224 of 390 patients were men (57.4%).103 (26.4%) had normal BMI (group 1), 193 (49.5%) were overweight (group 2) and 94 (24.1%) were obese (group 3).
The difference between non-indexed and indexed CrCl was +2.2 ml/min, - 2.9 ml/min y – 9.3 ml/min in groups 1, 2 and 3, respectively. Using MDRD-4, CKD-EPI 2009 and 2021 equations, the differences were -2.0, -2,1 and -2,2 in group 1; +2.2, +2,3 and +2,5 in group 2; and +7.3, 7,6 and +8.0 ml/min in group 3. Non-indexed eGFR was significantly higher in obese patients (p<0.001).
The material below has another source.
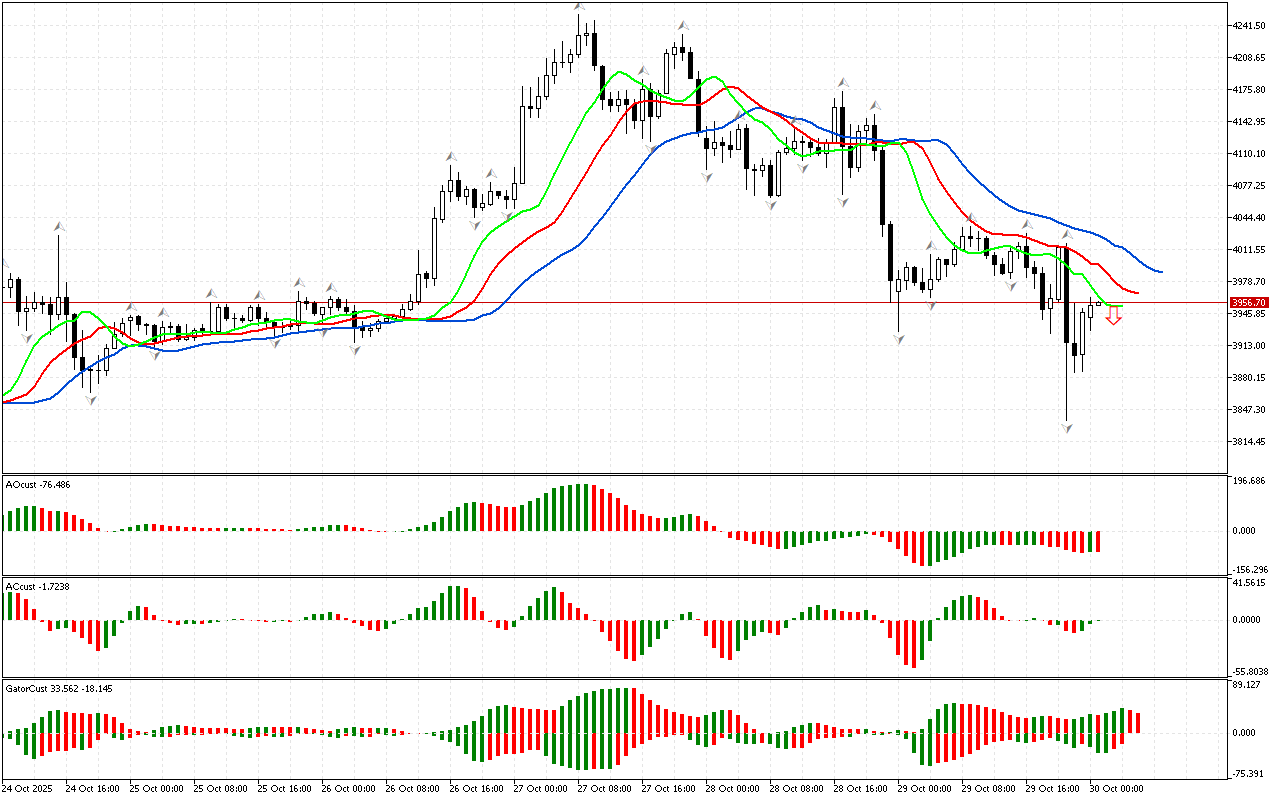Screen dimensions: 1280x800
Task: Select the green Alligator lips line's right end
Action: (x=1121, y=306)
Classification of CKD was significantly affected by removing indexing using CKD-EPI 2021 equation, with almost 20% of the patients switching stage of CKD (17.5% group 1, 18.7% group 2 and 12.8% group 3). Diagnosis of GFR <60 mL/min was more frequent when GFR estimation was indexed in overweight and obese patients (15% and 13.3% more, respectively). Converserly, removing indexing reclassifies 11.7% of patients with normal BMI into GFR <60 mL/min.

Conclusion

Indexing to standard BSA lowers eGFR in overweight and obese patients, leading to a higher prevalence of < 60 ml/min CKD diagnosis.